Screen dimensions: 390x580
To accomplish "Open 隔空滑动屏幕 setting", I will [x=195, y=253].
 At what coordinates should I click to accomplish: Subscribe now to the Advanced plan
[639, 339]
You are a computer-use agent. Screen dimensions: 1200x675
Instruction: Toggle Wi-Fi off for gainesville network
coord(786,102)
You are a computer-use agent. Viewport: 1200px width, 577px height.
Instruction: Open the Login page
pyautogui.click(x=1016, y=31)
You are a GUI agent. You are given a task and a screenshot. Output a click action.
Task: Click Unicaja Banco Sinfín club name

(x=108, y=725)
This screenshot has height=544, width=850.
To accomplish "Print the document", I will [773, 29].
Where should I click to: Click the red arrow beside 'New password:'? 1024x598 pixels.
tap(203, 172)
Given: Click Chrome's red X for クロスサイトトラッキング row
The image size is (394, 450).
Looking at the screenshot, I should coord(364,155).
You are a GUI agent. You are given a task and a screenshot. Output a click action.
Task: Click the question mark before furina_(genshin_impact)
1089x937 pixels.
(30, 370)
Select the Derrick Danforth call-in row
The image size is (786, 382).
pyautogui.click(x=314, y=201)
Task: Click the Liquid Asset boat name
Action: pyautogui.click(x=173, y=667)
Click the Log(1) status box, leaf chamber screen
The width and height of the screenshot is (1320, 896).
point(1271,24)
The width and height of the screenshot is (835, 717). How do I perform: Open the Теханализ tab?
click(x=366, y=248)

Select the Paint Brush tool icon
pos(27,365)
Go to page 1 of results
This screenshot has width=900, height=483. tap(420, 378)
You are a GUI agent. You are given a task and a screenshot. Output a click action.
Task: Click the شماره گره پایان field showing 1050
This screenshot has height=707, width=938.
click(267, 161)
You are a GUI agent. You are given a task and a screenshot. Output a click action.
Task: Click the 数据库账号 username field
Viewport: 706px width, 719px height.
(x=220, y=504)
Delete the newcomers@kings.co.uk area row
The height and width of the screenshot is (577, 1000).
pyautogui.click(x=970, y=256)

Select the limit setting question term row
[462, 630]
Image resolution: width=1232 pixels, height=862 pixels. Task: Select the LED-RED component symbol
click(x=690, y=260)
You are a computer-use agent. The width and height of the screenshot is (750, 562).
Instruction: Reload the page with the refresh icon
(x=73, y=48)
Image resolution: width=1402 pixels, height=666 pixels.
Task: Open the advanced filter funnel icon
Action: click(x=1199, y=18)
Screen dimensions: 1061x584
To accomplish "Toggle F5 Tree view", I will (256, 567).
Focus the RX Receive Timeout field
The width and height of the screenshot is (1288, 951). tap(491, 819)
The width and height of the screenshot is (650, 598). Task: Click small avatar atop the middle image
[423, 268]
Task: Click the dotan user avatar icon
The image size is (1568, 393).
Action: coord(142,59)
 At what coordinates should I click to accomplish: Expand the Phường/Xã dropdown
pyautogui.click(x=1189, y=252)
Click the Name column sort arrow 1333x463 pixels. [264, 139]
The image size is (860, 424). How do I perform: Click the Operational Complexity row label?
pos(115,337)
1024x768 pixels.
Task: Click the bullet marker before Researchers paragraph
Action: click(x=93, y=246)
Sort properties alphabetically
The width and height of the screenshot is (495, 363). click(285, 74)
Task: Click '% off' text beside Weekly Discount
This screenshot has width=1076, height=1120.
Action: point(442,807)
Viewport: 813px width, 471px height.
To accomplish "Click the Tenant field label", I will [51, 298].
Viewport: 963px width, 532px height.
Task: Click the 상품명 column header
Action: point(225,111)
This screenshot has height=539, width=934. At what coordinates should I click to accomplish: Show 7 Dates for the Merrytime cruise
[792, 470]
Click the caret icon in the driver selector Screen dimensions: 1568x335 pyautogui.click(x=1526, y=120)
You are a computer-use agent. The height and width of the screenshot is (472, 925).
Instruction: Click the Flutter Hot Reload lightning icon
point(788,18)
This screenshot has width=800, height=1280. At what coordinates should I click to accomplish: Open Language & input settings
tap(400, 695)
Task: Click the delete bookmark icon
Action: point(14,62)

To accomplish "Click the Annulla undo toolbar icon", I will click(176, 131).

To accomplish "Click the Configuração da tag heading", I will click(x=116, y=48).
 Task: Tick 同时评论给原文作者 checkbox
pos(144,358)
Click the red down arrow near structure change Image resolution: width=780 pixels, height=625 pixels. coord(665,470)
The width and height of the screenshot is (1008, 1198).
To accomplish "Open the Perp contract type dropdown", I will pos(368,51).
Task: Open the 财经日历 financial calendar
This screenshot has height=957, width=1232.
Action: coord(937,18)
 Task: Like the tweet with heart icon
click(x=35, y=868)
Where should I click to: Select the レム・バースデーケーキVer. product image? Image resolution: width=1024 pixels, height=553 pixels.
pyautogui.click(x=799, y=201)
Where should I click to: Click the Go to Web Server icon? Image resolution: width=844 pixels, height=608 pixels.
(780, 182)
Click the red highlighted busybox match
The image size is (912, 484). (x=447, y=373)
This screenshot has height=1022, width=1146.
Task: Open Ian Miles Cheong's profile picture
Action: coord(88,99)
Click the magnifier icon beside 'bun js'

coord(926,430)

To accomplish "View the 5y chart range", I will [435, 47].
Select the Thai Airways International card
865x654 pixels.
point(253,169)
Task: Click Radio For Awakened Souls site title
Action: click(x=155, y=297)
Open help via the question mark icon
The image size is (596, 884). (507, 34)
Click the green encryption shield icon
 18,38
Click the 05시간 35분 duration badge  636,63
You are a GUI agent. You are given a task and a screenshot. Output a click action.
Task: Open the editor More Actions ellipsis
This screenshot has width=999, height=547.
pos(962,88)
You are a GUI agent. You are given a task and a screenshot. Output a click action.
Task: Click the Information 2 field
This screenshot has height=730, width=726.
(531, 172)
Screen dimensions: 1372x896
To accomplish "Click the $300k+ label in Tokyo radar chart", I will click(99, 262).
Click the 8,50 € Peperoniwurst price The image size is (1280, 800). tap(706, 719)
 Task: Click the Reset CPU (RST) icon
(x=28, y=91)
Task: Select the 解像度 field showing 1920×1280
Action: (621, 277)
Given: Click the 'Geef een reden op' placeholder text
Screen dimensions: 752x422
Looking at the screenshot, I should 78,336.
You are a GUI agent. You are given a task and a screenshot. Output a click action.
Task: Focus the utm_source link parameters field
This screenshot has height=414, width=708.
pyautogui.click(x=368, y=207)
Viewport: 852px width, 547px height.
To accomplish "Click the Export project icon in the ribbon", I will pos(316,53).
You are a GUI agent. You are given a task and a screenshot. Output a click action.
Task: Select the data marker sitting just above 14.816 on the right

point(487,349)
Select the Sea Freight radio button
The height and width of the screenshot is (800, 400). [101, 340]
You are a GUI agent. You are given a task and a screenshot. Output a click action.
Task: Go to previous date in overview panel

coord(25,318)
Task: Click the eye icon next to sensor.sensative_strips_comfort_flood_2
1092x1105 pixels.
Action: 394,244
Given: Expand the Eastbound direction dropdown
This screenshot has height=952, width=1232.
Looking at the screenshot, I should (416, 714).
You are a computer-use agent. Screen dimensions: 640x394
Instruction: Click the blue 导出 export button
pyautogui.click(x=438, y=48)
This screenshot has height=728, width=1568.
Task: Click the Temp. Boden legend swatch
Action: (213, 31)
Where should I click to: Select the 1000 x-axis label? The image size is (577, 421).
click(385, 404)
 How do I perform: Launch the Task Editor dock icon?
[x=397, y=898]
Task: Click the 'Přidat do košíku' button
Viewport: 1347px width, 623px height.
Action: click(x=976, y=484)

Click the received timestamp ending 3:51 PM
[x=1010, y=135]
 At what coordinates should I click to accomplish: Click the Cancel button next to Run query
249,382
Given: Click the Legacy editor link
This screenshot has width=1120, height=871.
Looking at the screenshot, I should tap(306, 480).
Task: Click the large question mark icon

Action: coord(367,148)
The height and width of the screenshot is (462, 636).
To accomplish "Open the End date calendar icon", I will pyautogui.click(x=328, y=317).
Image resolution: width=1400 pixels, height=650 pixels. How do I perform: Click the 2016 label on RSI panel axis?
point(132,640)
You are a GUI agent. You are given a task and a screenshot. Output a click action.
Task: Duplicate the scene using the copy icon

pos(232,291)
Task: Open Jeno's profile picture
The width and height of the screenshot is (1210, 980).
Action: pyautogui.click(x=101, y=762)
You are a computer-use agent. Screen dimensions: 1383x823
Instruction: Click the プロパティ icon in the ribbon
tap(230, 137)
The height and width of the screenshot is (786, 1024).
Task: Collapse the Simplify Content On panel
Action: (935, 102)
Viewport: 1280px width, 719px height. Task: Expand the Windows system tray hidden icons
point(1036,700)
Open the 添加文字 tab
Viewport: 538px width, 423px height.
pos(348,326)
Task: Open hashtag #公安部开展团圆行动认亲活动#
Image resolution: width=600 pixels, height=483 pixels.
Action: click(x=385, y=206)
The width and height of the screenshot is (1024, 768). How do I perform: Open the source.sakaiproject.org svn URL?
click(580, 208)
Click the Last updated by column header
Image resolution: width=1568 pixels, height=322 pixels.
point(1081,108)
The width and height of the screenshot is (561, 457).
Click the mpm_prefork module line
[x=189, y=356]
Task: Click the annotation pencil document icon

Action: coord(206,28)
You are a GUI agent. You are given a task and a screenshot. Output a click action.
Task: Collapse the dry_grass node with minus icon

Aim of the exercise – Reproduce every line above containing "link".

Reply to the task –
Task: Focus the utm_source link parameters field
Given: Click the Legacy editor link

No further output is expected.